Legal experts have warned that abolishing DEI roles could breach the Public Sector Equality Duty, a legal requirement for public bodies to eliminate discrimination and promote equality.[5] Critics argue these policies threaten years of progress on workplace equality and could embolden prejudice.[6] The Good Law Project has accused Reform UK of using women’s safety as a “cover for racism” by linking migration to sexual assault without credible evidence.[7][8]

Divisive Rhetoric and the Impact on Social Cohesion

Commentators suggest that Reform UK’s policies and rhetoric are tapping into a sense of public disillusionment and despair, refracting class anger through a racist lens.[9] The party’s success is seen by some as being built on exploiting fears about immigration and a loss of national identity.[9][10] The rhetoric used by some associated with the party has also come under fire. An undercover investigation revealed a Reform UK canvasser using a racial slur against Prime Minister Rishi Sunak and suggesting migrants crossing the Channel should be shot.[11]

While Keir Starmer has labeled some of Reform’s policies as racist, he has been careful to state that he does not believe all Reform voters are racist, acknowledging their frustration with the political status quo.[2][12][13] However, critics maintain that the party’s platform risks normalizing extremist views and undermining the social fabric of the UK.[9][10] A poll by British Future found that four in ten people believe Reform is a racist party, a perception more pronounced than that of UKIP in 2015.[14]

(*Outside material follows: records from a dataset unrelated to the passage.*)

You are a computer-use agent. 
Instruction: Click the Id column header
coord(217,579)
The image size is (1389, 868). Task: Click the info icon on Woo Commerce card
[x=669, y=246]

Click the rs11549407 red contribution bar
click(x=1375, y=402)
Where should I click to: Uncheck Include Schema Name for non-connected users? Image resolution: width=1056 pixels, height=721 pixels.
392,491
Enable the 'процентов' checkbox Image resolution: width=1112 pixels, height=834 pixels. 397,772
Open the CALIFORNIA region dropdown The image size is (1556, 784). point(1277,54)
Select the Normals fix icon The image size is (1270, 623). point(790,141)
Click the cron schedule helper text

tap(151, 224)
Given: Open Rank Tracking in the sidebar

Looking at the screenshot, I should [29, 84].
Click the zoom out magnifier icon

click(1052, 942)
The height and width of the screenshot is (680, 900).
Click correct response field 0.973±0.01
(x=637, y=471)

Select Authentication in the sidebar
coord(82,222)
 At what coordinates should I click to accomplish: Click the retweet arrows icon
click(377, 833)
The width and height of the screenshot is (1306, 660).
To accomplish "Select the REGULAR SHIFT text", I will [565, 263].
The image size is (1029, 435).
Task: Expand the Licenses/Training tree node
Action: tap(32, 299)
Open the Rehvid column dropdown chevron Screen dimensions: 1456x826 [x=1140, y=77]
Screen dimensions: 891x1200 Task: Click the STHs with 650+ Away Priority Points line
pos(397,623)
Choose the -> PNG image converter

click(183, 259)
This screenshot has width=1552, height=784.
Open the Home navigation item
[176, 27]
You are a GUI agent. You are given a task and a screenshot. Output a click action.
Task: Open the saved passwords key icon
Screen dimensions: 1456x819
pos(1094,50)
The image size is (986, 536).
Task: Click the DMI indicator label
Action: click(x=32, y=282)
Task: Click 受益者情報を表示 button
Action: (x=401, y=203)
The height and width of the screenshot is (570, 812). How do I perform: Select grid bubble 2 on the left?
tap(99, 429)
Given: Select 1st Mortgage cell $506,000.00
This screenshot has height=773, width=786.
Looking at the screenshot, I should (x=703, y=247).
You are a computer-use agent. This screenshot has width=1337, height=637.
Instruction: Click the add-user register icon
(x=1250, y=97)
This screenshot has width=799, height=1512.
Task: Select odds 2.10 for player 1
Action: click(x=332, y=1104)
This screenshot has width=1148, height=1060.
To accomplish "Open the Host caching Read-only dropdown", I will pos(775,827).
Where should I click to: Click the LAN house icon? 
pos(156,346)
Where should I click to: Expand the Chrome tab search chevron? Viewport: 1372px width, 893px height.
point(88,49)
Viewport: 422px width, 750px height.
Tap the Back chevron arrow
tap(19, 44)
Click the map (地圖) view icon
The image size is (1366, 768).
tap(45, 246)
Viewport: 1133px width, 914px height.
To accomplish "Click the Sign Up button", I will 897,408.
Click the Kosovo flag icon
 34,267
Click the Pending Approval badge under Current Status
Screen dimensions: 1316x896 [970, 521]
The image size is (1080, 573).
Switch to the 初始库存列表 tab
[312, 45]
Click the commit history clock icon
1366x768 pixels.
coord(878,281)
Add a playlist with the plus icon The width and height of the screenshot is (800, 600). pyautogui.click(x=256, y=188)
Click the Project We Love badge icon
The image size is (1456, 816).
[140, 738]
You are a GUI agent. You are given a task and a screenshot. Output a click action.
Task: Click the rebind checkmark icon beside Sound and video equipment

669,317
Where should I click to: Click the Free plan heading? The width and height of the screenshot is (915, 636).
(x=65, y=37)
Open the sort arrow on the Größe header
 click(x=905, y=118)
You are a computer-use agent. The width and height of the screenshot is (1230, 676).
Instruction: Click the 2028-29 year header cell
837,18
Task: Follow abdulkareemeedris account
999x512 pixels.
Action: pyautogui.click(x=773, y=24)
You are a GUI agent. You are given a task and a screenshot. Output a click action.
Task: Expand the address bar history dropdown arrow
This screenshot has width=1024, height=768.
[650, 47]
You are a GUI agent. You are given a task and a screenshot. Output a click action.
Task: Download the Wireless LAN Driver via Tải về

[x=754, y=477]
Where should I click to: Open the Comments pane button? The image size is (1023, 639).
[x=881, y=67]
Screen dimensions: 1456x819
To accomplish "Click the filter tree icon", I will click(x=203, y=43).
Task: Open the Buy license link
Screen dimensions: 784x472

Reform UK defends its policies as necessary for border security and preserving British culture and values.[15] The party’s rise in popularity, particularly its strong performance in the 2024 general election and its significant presence on social media, indicates that its message resonates with a substantial portion of the electorate.[16][17] Nevertheless, the divisive nature of its platform continues to be a central point of contention in British politics.